- Problems to solve
#1 Answer these questions about the article on agents repeating an action after a restart, one line each.
(a) What does the persistence layer use to track which writes have landed?
(b) What identifier and name does the article give to the failure class?
(c) Which two database clauses does it list for enforcing a single write?
#2 Extend the article on agents repeating an action after a restart, picking up right after its final sentence.

- Selected passage
Your agent thinks it ran that action once. It ran it twice
01. The failure in the wild
An agent completes an action.
The process dies before the checkpoint is saved.
On restart, the agent runs the action again.
The duplicate check does not survive a restart. The agent reports success both times.
Teams have hit this. The conformance suite never tests for it.
02. Reproduction
The persistence layer uses an in-memory structure to track which writes have landed.
On the first run, the guard works.
After a restart, memory is gone. The backing store is not.
The same write lands twice.
Exact trigger available in the private registry.
03. Failure class
FC-001: In-process guarantees that do not survive process boundaries
The guarantee dies with the process.
The database does not.
The conformance test never opens a second connection on the same database after a restart, so this failure class has never appeared in a test run.
04. What a passing system looks like
A passing agent cannot write the same output twice, regardless of how many times it restarts.
That enforcement lives in the database:
- INSERT OR IGNORE
- ON CONFLICT DO NOTHING
Not in memory.
Teams building custom persistence layers can pass every conformance test and still ship an agent that double-writes on restart.
Any agent that files, triggers, or records on behalf of a user in a regulated workflow carries this risk.
The cost is subtle.
The agent logs the action twice.
The downstream system records it once.
No error surfaces.
No alert fires.

- Supplied data
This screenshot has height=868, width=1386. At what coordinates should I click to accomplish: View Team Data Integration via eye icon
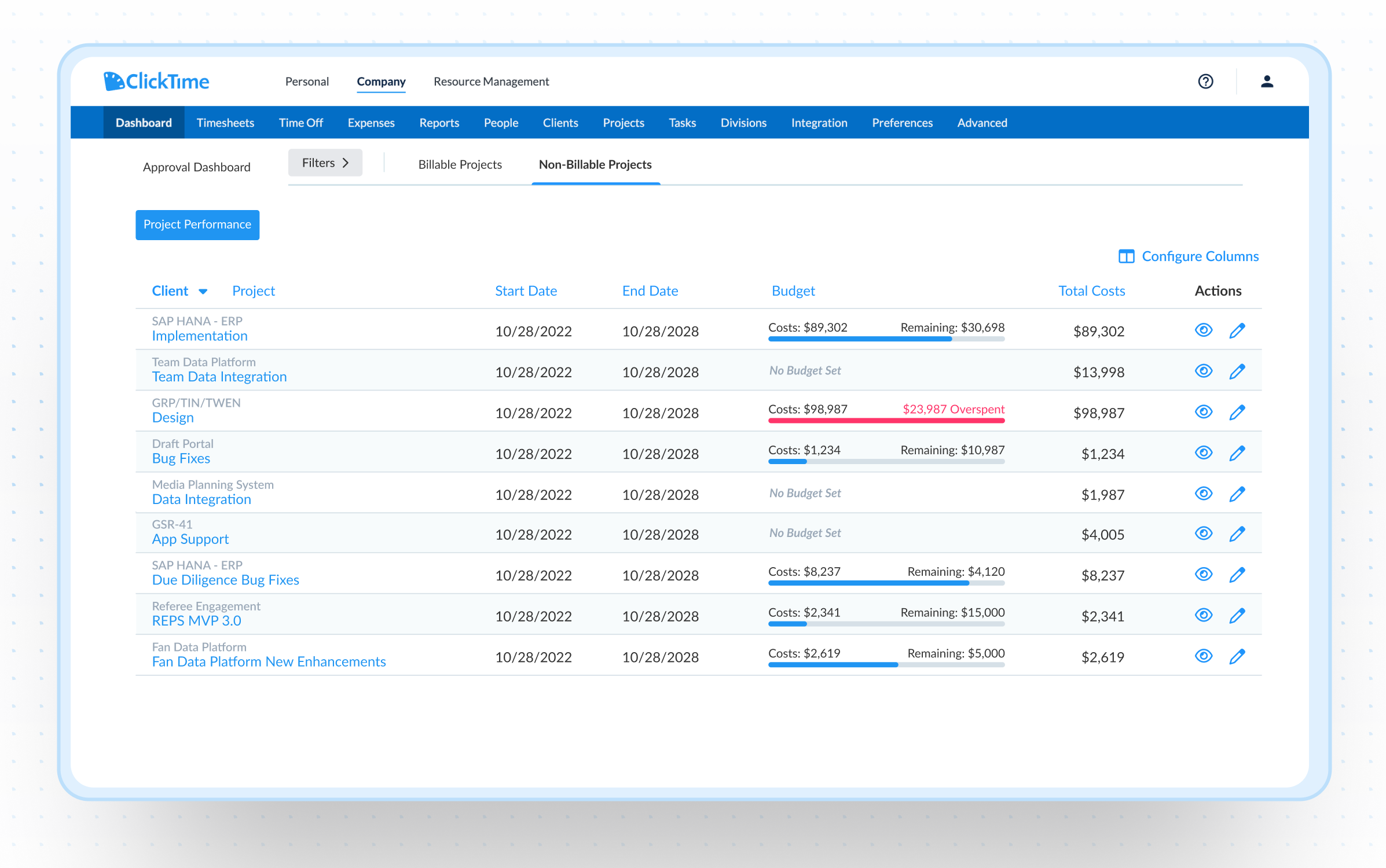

- Responses per task
#1
(a) An in-memory structure.
(b) FC-001: In-process guarantees that do not survive process boundaries.
(c) INSERT OR IGNORE and ON CONFLICT DO NOTHING.

#2
For a regulated workflow, that is a discrepancy your auditor finds, not you.
05. Maps to control / surfaces a gap
NIST AI RMF MEASURE 2.5
Requires testing scenarios that differ from the operational environment.
An agent restart after a mid-write crash is one such scenario.
NIST AI RMF MEASURE 2.6
Recommends applying chaos engineering approaches.
A crash between an agent writing its output and saving its checkpoint is the only condition under which this failure surfaces.
NIST AI RMF MEASURE 2.8
Requires maintaining audit logs that can be used to review possible sources of error.
This failure corrupts the very log that control depends on.
Gap
Nothing in NIST AI RMF mandates that shared conformance suites test agent restart behavior for custom persistence layers.
If you have a custom persistence layer, there is a reasonable chance you have never tested for this failure mode.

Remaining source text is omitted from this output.